Sedangkan menurut Pergub Nomor 12 Tahun 2018 tentang Pedoman Perencanaan Pengendalian dan Evaluasi serta Pengawasan Penggunaan Dana Otonomi Khusus, MRP mempunyai tugas dan fungsi sebagai pengawas eksternal. MRP memiliki peran penting dalam membawa aspirasi OAP terkait dengan penggunaan dana otsus dan melakukan pengawasan atas pengelolaan dana otsus.
Berdasarkan PP Nomor 54 Tahun 2004 tentang Majelis Rakyat Papua, alat kelengkapan MRP terdiri atas pimpinan, kelompok-kelompok kerja, dan Dewan Kehormatan. Terdapat tiga kelompok kerja, yaitu kelompok kerja yang menangani bidang adat, perempuan, dan agama. Dewan Kehormatan berwenang melakukan pertimbangan dan penilaian terhadap anggota MRP.
Dari kelengkapan MRP tersebut diketahui bahwa belum ada unit khusus yang membantu MRP dalam menjalankan pengawasan penggunaan dana otsus. Oleh karena itu, agar MRP dapat melaksanakan tugas dan fungsi lebih optimal, kelembagaan MRP perlu ditambahkan unit khusus yang membantu MRP untuk melakukan pengawasan penggunaan dana otsus.
BPK memandang perlu untuk memberikan pendapat kepada pemerintah agar dapat dimanfaatkan sebagai bahan pertimbangan dalam melakukan perbaikan untuk keberlanjutan program otsus Papua.
Berdasarkan Pasal 11 huruf a Undang-Undang (UU) Nomor 15 Tahun 2006, BPK dapat memberikan pendapat kepada DPR, DPD, DPRD, Pemerintah Pusat/Daerah, Lembaga Negara Lain, Bank Indonesia, Badan Usaha Milik Negara, Badan Layanan Umum, badan Usaha Milik Daerah, Yayasan, dan lembaga atau badan lain, yang diperlukan karena sifat pekerjaannya.
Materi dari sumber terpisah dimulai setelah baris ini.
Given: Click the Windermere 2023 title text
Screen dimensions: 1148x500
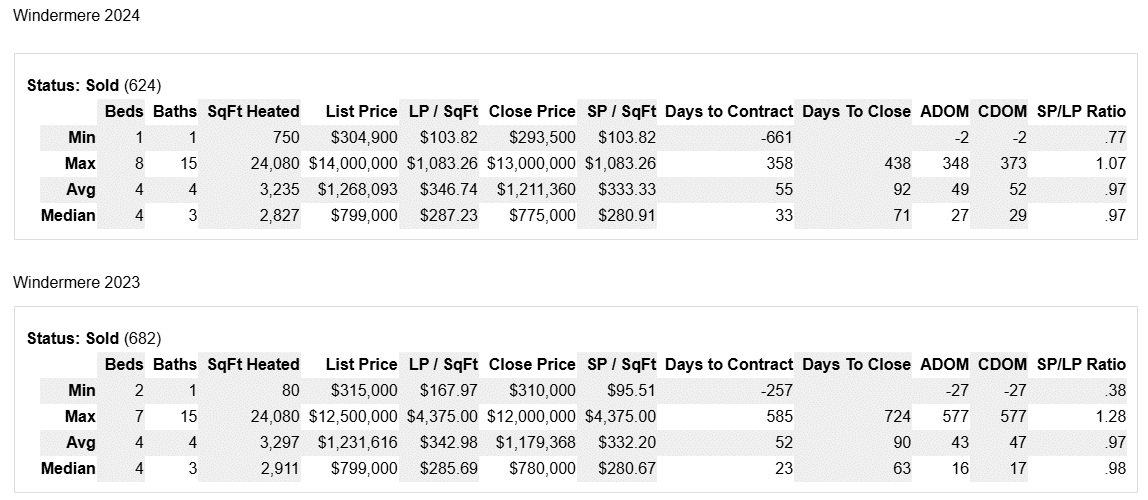Looking at the screenshot, I should [x=76, y=282].
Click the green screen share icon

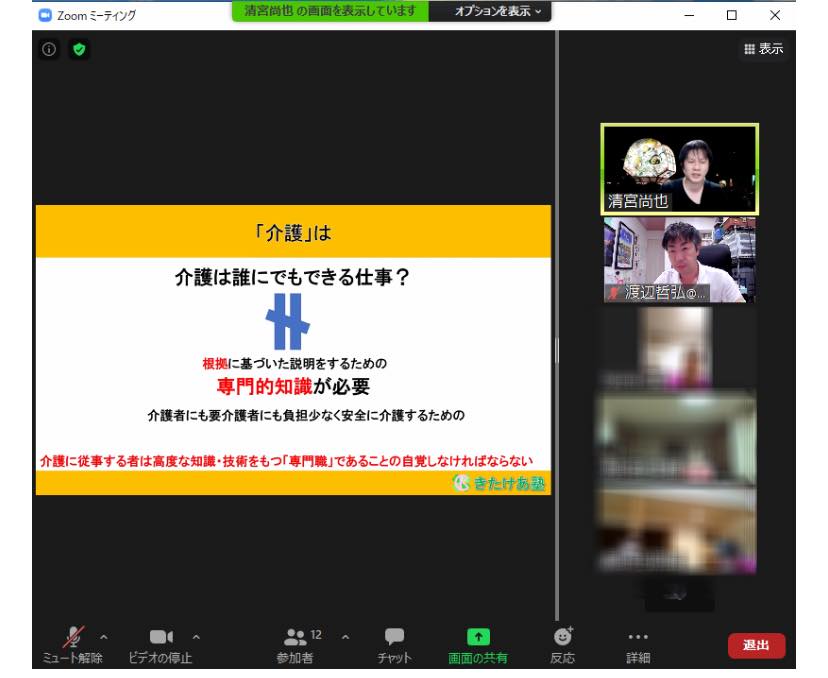(479, 635)
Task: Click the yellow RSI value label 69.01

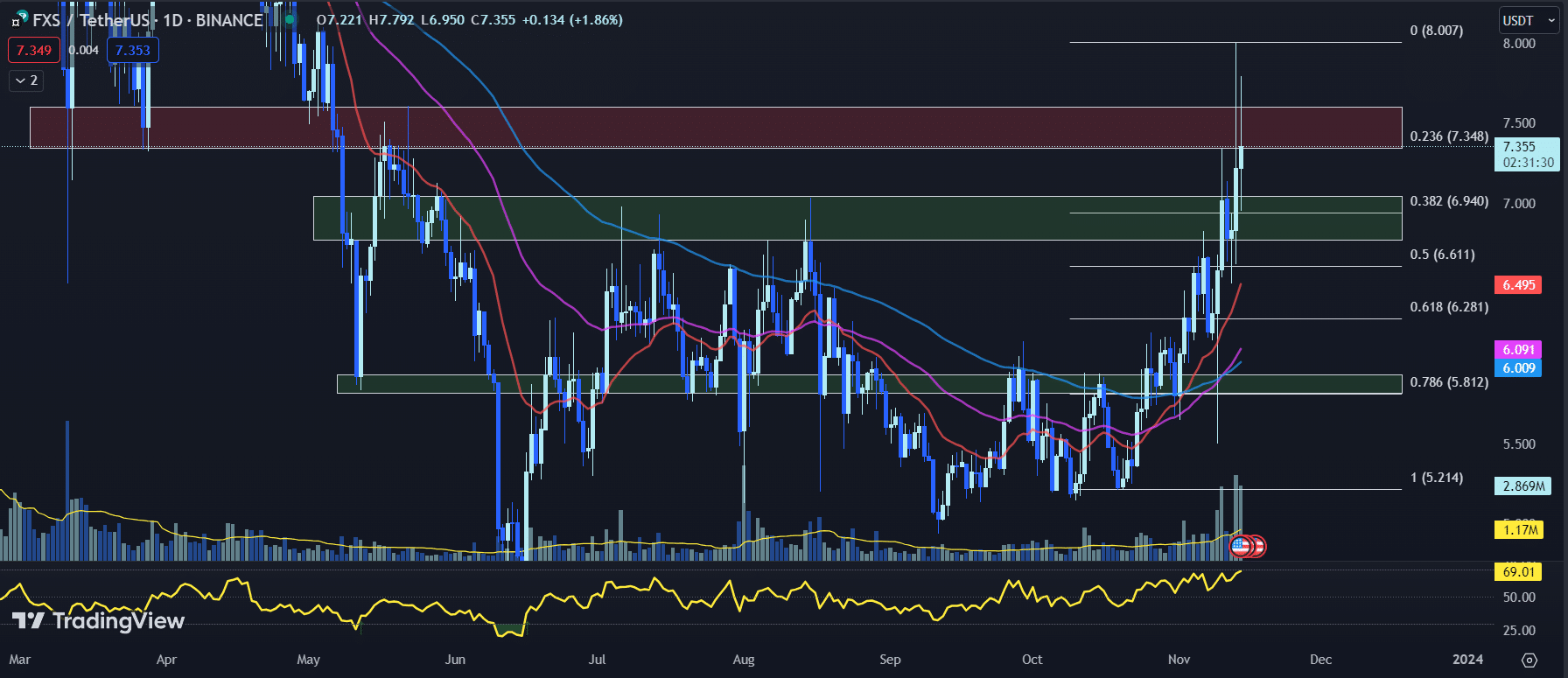Action: pyautogui.click(x=1518, y=572)
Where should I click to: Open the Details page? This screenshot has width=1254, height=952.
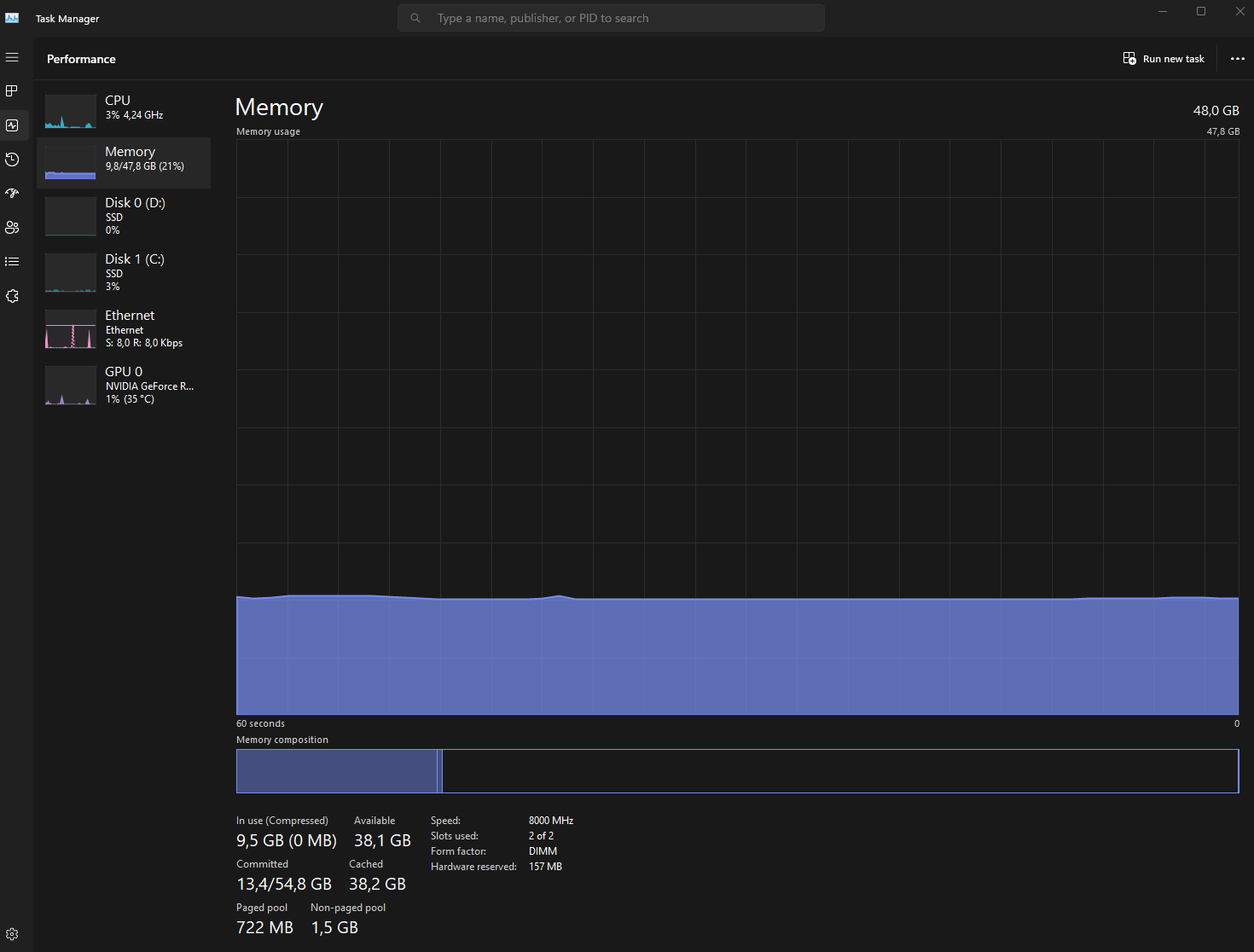pos(12,262)
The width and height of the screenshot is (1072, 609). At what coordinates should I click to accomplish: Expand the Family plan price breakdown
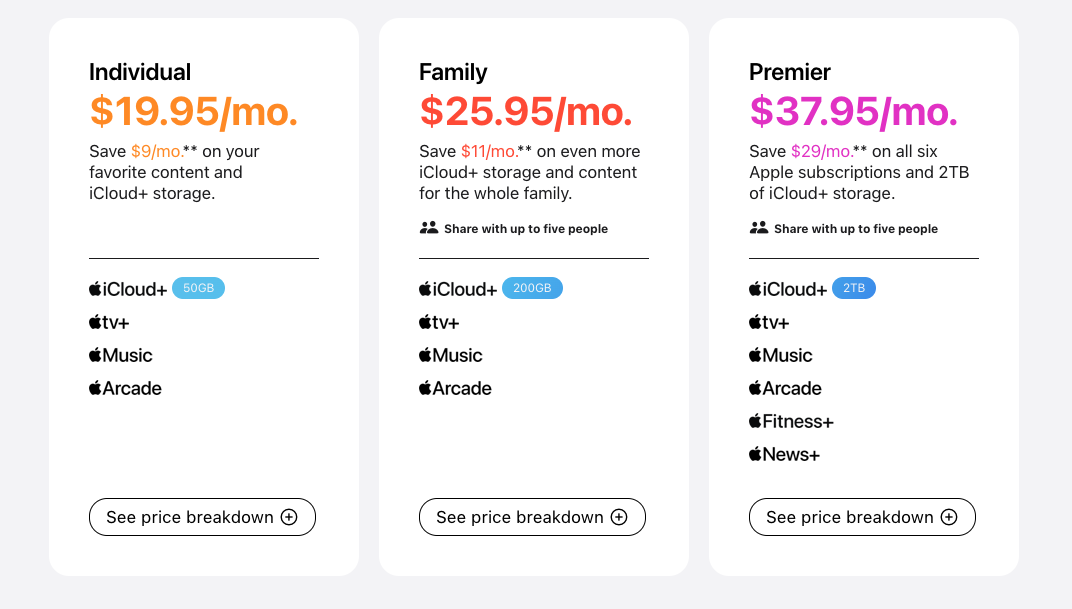[x=532, y=517]
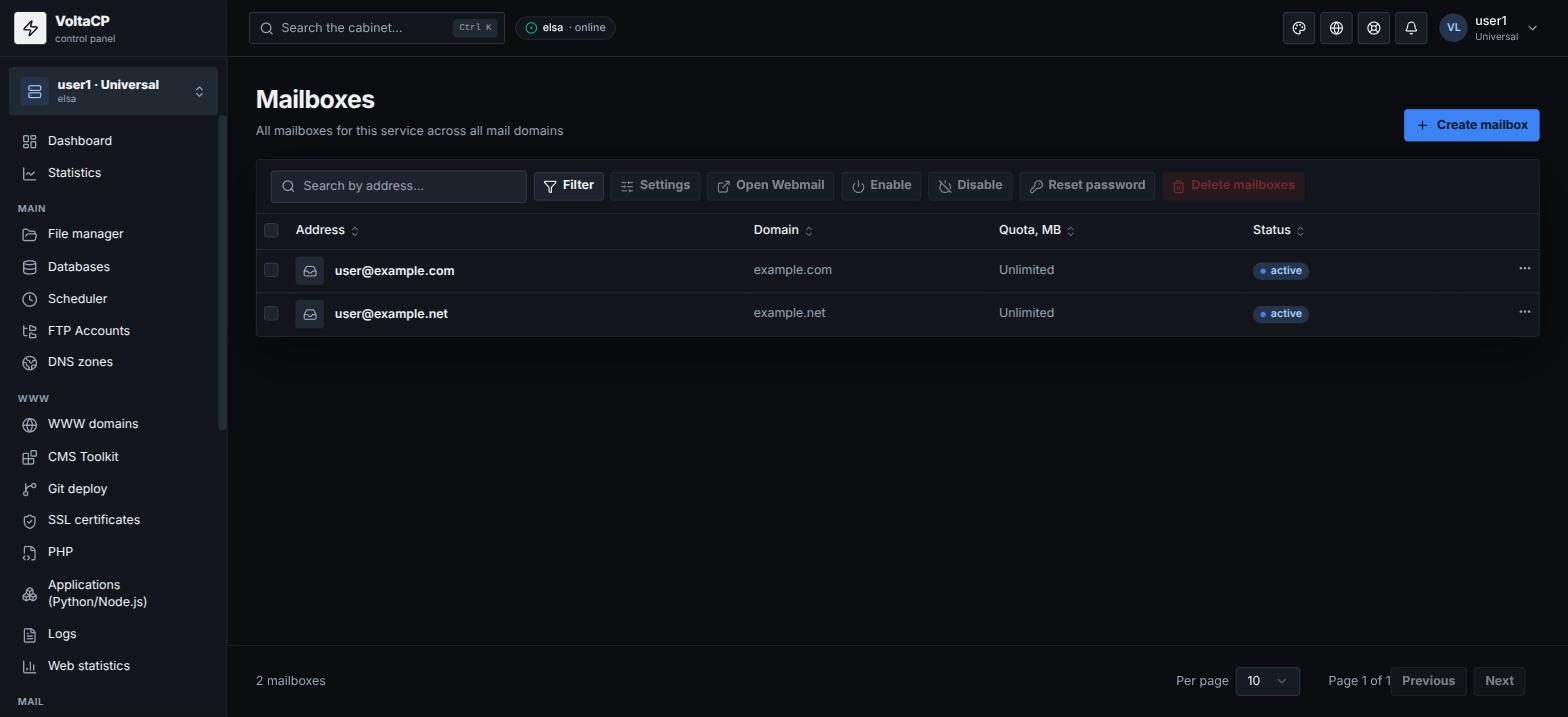Toggle the select-all mailboxes checkbox
The image size is (1568, 717).
[271, 230]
Pendapat yang diberikan BPK termasuk di antaranya perbaikan di bidang pendapatan, pengeluaran, dan bidang lain yang berkaitan dengan pengelolaan dan tanggung jawab keuangan negara.
Selama periode 2002-2019 pemerintah telah menyalurkan dana otsus sebesar Rp86,45 triliun dan Dana Tambahan Infrastruktur (DTI) sebesar Rp28,06 triliun atau total seluruhnya sebesar Rp114,51 triliun.